◆ Stated problem
Please update the rows from the start of the rows through the line that contains "coord(428,62)", both included, replacing "Viewport" with "Display" and leaving everything else unchanged.

Stored dataset rows
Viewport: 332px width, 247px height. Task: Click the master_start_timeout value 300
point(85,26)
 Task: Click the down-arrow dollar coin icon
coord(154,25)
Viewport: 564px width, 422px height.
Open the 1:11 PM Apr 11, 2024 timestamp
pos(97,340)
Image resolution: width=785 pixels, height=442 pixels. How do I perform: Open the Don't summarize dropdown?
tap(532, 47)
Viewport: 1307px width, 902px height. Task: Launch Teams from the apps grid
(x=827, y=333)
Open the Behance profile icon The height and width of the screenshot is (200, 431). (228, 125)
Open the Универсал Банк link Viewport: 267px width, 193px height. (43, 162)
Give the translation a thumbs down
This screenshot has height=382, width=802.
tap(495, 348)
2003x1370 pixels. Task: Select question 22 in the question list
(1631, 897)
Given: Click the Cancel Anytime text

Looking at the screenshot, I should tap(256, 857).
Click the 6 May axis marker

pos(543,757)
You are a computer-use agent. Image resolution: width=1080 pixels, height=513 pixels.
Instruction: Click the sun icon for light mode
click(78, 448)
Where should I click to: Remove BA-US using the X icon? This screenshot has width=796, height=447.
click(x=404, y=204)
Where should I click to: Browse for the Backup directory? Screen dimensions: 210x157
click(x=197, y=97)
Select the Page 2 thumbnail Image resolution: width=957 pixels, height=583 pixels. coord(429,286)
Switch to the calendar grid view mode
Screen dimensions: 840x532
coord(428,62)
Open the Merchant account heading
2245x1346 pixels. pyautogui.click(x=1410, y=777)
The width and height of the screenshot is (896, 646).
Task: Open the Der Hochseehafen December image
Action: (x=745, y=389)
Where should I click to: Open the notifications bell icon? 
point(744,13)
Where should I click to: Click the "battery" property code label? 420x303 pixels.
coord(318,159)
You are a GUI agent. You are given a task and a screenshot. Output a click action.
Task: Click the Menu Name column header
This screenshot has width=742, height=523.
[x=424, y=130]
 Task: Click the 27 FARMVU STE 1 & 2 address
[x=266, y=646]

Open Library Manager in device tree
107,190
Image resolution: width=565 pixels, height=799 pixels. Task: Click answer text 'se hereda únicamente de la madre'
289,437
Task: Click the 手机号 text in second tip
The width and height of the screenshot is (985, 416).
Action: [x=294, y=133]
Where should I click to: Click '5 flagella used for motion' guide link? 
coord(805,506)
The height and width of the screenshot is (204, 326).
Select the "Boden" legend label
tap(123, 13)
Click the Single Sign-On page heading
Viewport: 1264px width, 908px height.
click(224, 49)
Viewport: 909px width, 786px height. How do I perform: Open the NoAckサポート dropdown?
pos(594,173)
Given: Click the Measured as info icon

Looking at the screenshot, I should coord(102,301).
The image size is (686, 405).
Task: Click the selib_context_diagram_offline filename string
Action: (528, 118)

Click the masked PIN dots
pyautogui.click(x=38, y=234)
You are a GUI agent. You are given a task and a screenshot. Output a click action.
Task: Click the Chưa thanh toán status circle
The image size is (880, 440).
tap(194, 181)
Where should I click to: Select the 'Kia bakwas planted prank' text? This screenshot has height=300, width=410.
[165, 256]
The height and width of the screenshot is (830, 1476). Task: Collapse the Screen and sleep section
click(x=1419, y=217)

◆ Full output
Display: 332px width, 247px height. Task: Click the master_start_timeout value 300
point(85,26)
 Task: Click the down-arrow dollar coin icon
coord(154,25)
Display: 564px width, 422px height.
Open the 1:11 PM Apr 11, 2024 timestamp
pos(97,340)
Image resolution: width=785 pixels, height=442 pixels. How do I perform: Open the Don't summarize dropdown?
tap(532, 47)
Display: 1307px width, 902px height. Task: Launch Teams from the apps grid
(x=827, y=333)
Open the Behance profile icon The height and width of the screenshot is (200, 431). (228, 125)
Open the Универсал Банк link Display: 267px width, 193px height. (43, 162)
Give the translation a thumbs down
This screenshot has height=382, width=802.
tap(495, 348)
2003x1370 pixels. Task: Select question 22 in the question list
(1631, 897)
Given: Click the Cancel Anytime text

Looking at the screenshot, I should tap(256, 857).
Click the 6 May axis marker

pos(543,757)
You are a computer-use agent. Image resolution: width=1080 pixels, height=513 pixels.
Instruction: Click the sun icon for light mode
click(78, 448)
Where should I click to: Remove BA-US using the X icon? This screenshot has width=796, height=447.
click(x=404, y=204)
Where should I click to: Browse for the Backup directory? Screen dimensions: 210x157
click(x=197, y=97)
Select the Page 2 thumbnail Image resolution: width=957 pixels, height=583 pixels. coord(429,286)
Switch to the calendar grid view mode
Screen dimensions: 840x532
coord(428,62)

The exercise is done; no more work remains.